(Data to process)

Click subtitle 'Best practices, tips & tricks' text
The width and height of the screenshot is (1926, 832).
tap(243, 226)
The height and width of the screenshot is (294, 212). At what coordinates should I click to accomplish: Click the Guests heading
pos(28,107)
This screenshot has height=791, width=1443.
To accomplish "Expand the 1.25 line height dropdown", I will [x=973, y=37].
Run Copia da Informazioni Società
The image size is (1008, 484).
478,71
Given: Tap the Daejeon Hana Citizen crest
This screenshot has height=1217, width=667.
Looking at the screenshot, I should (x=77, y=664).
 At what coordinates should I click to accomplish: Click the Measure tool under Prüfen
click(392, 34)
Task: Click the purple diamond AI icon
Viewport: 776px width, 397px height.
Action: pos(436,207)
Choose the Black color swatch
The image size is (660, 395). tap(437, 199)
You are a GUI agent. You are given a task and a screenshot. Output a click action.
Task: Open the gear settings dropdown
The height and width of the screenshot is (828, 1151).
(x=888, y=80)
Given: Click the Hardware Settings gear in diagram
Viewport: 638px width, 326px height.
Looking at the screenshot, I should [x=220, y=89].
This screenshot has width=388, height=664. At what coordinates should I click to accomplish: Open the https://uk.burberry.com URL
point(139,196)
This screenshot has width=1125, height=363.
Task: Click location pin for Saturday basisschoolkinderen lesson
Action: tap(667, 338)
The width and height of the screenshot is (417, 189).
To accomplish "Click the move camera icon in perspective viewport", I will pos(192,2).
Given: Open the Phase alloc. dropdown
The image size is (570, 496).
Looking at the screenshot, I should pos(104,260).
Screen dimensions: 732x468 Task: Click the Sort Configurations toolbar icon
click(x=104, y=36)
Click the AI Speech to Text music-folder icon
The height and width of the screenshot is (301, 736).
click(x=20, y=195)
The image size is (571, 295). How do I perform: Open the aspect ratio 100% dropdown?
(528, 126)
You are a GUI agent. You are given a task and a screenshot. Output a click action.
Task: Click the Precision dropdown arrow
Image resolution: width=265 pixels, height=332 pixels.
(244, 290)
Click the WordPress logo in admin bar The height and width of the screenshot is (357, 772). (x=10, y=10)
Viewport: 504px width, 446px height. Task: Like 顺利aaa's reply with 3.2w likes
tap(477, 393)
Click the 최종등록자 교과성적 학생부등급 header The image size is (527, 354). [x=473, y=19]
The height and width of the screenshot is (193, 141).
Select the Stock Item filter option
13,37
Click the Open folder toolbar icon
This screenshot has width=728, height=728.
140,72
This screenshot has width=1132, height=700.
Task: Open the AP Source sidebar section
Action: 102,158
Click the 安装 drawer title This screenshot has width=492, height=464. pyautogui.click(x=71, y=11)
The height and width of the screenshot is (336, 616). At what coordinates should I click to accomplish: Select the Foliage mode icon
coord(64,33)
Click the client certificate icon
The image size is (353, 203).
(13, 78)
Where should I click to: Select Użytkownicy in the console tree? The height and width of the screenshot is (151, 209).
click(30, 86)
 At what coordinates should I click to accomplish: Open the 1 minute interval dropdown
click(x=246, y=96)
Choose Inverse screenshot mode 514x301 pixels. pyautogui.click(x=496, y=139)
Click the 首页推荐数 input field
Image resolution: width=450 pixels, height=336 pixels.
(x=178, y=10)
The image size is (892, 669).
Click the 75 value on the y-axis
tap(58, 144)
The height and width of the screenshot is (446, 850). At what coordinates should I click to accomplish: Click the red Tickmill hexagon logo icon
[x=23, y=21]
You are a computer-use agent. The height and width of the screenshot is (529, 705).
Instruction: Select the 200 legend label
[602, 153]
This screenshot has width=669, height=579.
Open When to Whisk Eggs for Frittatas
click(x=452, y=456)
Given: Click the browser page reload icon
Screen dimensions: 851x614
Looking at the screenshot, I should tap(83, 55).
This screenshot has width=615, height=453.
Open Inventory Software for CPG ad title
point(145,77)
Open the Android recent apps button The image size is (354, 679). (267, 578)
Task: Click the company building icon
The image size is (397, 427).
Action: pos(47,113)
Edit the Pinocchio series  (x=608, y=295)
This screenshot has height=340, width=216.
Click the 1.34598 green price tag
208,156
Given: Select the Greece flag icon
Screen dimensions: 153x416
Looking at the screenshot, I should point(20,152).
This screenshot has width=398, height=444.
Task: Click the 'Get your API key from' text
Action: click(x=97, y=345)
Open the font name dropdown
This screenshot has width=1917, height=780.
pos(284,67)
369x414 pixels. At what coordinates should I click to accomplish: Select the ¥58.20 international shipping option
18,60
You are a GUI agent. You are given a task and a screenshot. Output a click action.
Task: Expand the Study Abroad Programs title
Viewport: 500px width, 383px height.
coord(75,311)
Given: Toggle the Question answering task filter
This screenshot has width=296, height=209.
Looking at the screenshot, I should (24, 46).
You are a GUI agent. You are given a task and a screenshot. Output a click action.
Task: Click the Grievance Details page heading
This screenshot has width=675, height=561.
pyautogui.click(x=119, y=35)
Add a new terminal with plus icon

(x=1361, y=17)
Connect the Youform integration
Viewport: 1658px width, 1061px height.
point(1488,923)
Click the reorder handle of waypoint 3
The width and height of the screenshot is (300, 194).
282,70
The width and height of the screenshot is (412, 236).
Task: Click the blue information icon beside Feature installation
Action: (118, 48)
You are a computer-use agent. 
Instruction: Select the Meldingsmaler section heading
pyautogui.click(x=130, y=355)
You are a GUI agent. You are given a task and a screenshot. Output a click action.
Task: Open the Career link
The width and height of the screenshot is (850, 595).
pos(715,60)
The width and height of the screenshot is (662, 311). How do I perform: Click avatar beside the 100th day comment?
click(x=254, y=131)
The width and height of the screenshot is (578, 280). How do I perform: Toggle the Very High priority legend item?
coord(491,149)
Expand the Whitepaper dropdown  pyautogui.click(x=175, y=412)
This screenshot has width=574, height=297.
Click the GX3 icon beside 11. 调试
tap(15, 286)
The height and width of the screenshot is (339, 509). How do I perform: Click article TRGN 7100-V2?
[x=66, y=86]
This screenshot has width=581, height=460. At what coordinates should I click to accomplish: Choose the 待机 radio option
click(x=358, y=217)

(End Data to process)

#### Your objective
The answer must be every line of the records that holds the string "page".

#### Answer section
Given: Click the browser page reload icon
Task: Click the Grievance Details page heading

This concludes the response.